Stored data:

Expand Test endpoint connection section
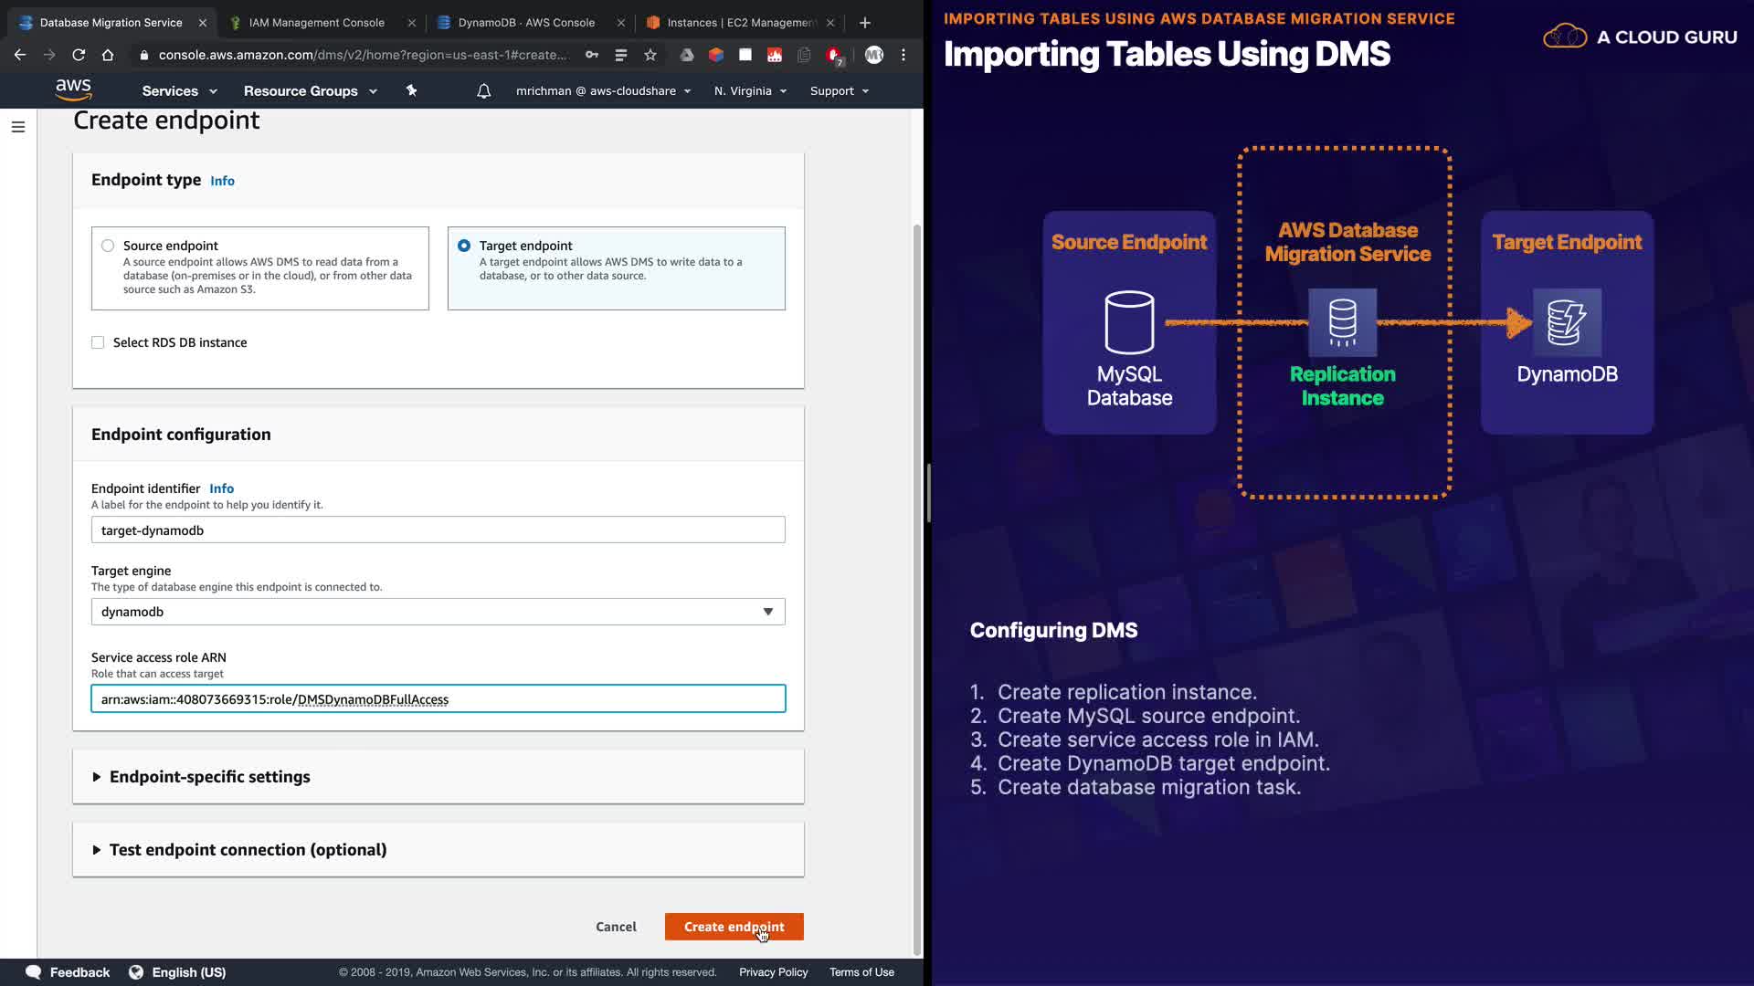 coord(248,850)
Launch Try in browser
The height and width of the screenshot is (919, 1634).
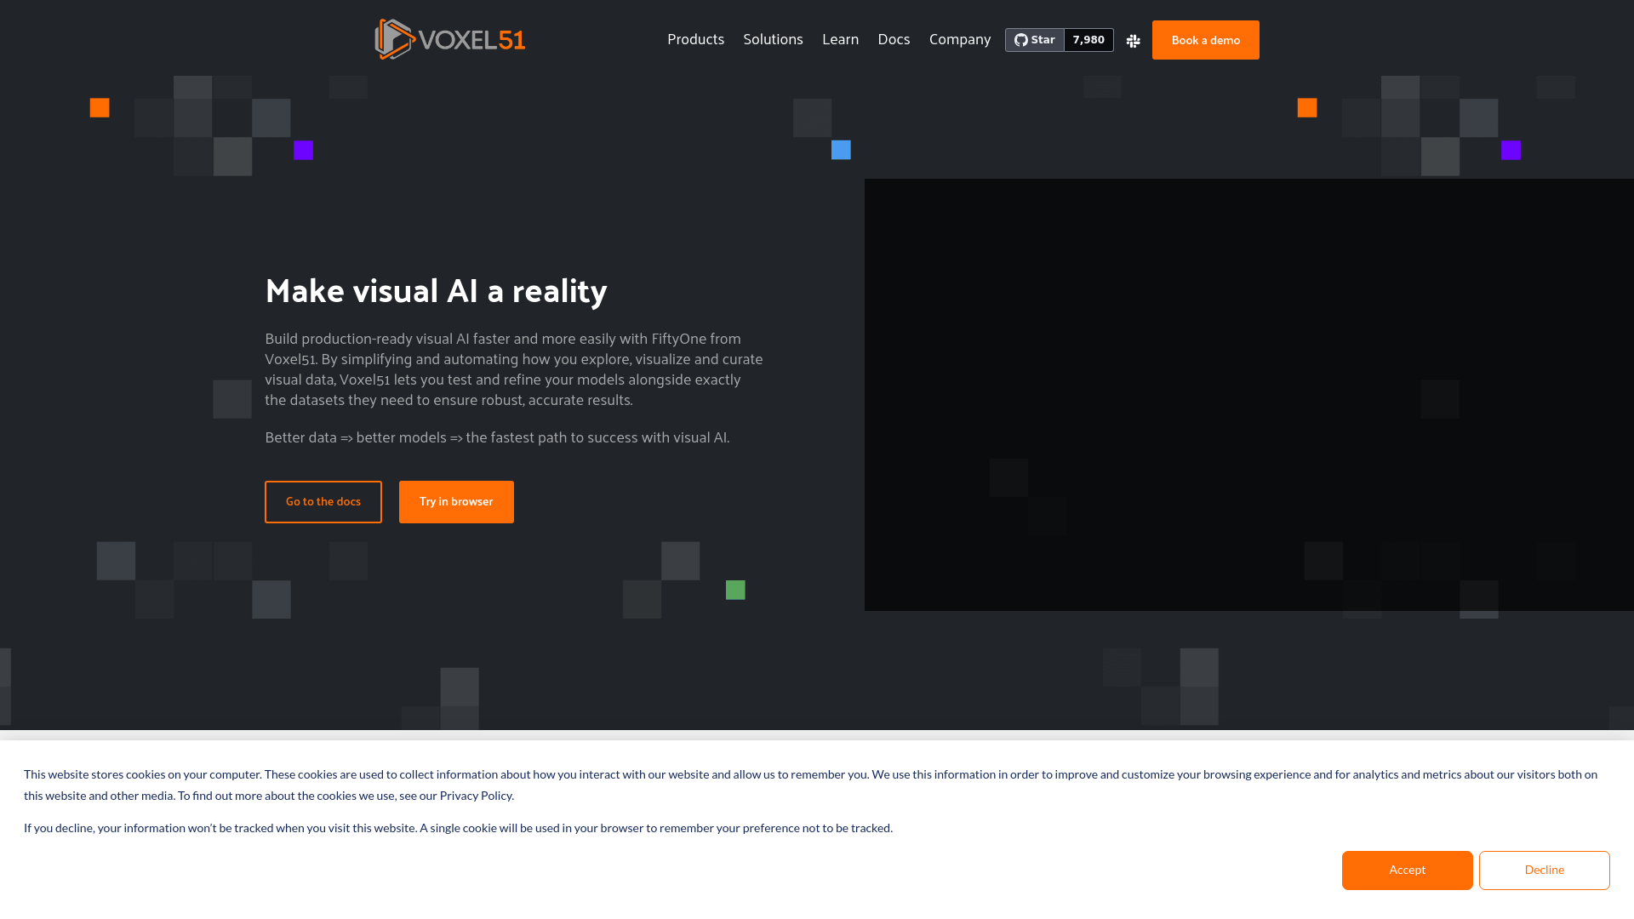(456, 502)
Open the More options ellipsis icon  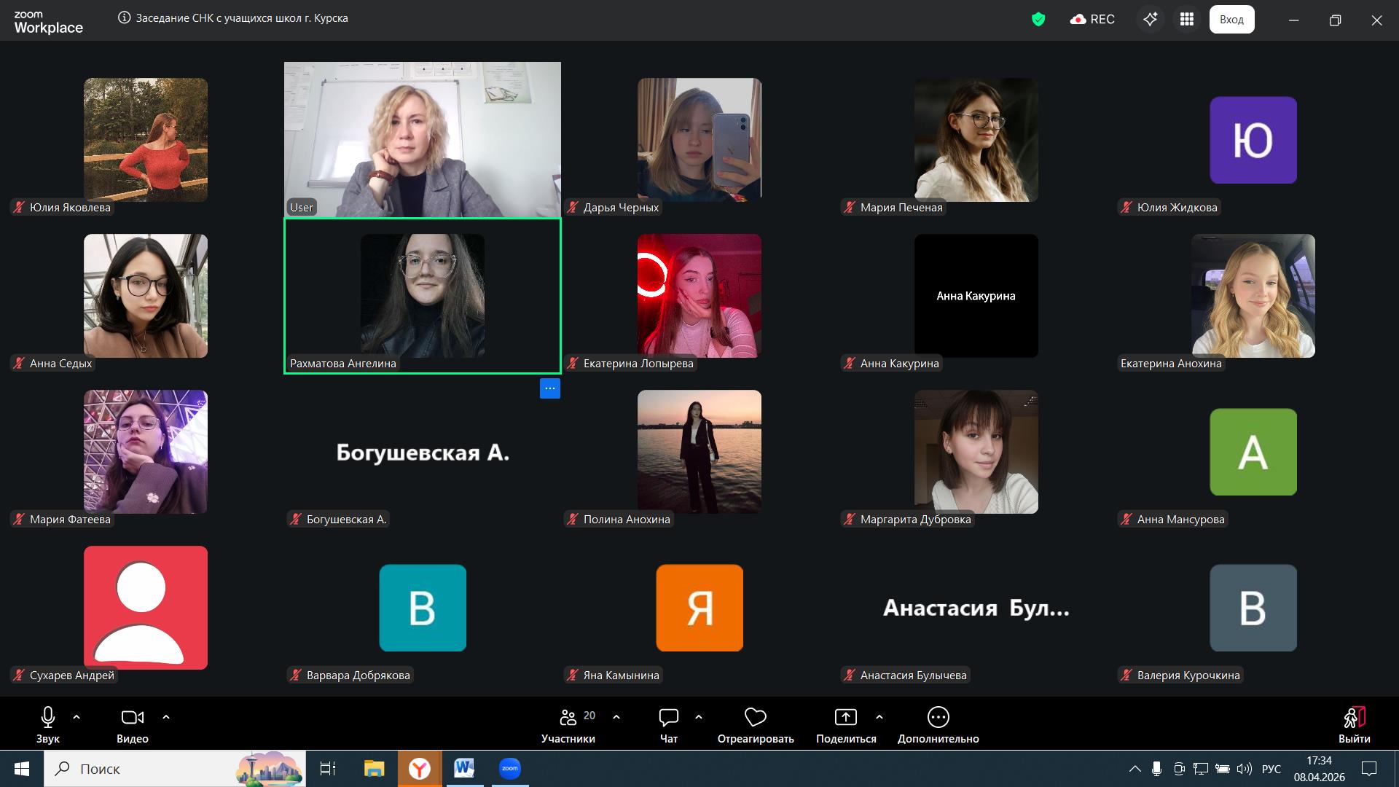938,718
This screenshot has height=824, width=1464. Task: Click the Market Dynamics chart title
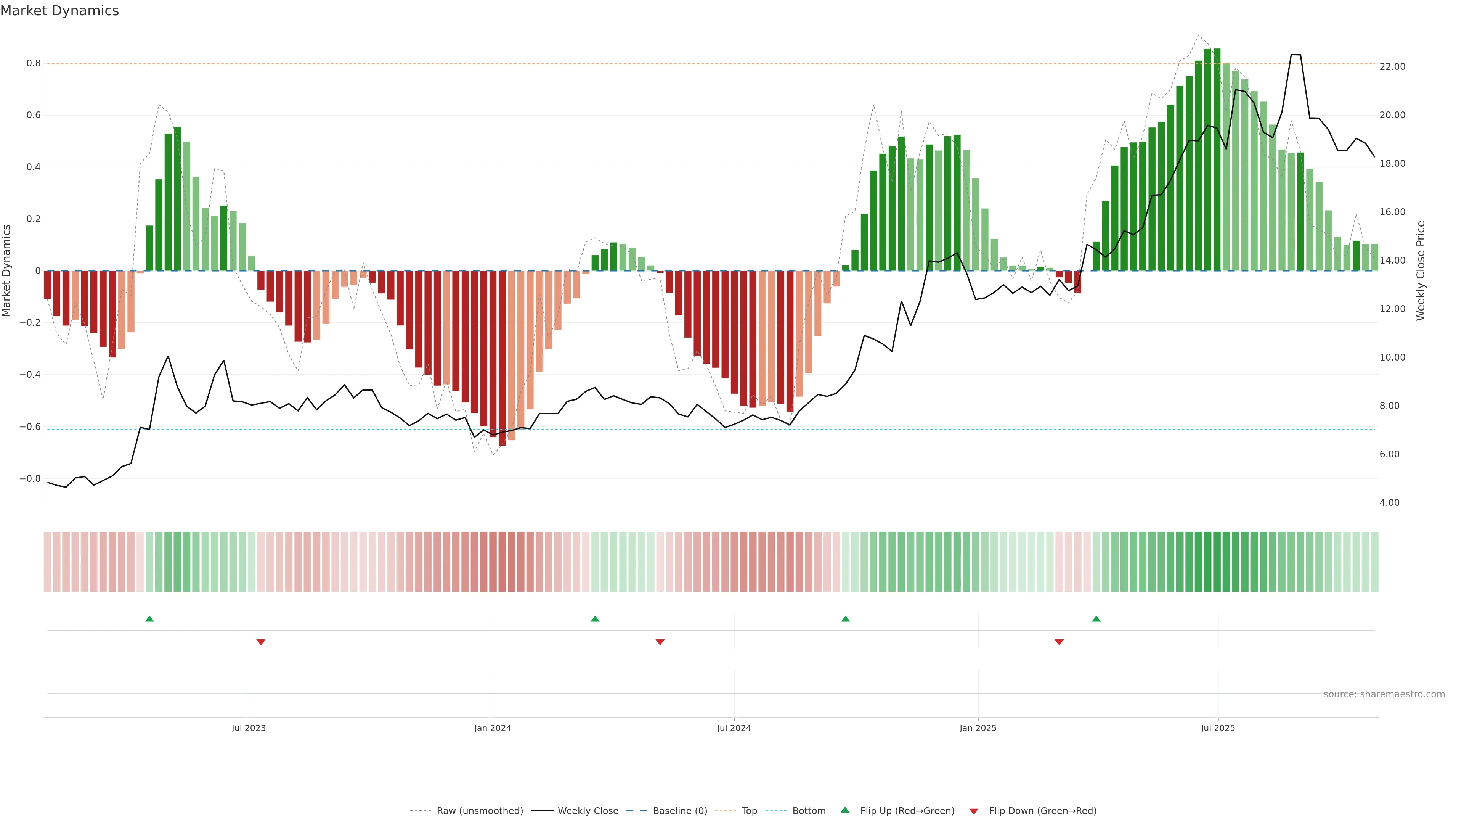point(60,11)
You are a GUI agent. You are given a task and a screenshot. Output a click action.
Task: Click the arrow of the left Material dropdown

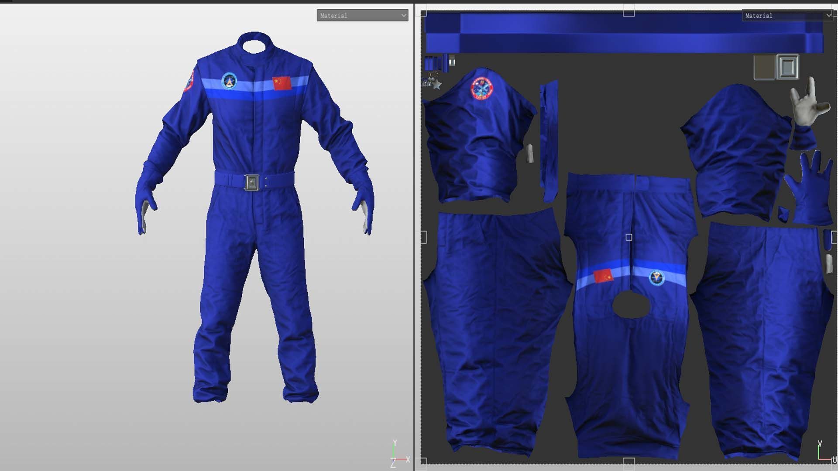tap(404, 16)
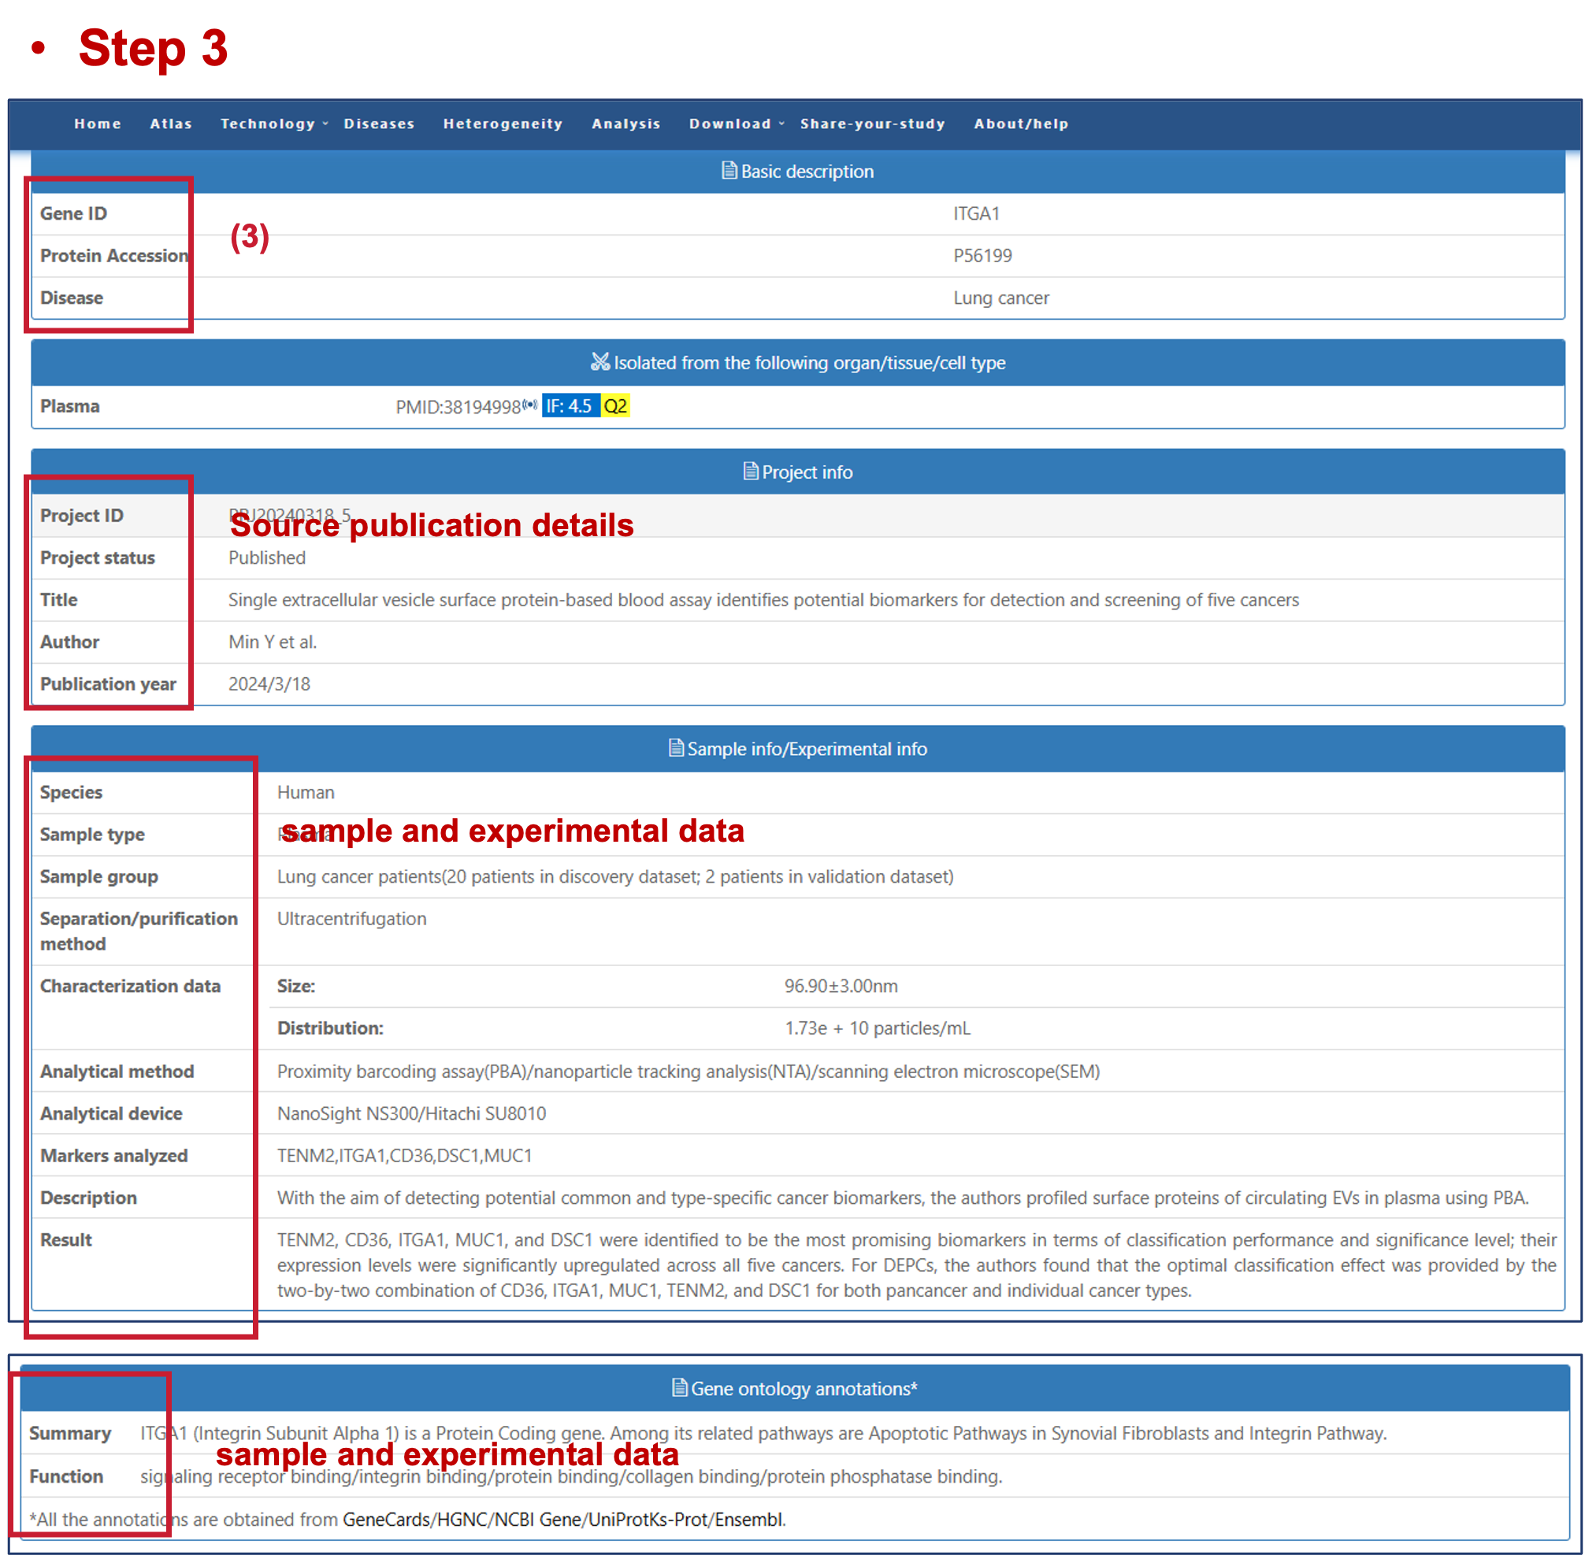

▶ _BRIEF_
Where the line containing "Task: Click the arrow" appears in the records above, begin copying and continue exactly through the last line, with nothing else; omit every picture.

▶ _ANSWER BELOW_
Task: Click the arrow of the left Material dropdown

tap(404, 16)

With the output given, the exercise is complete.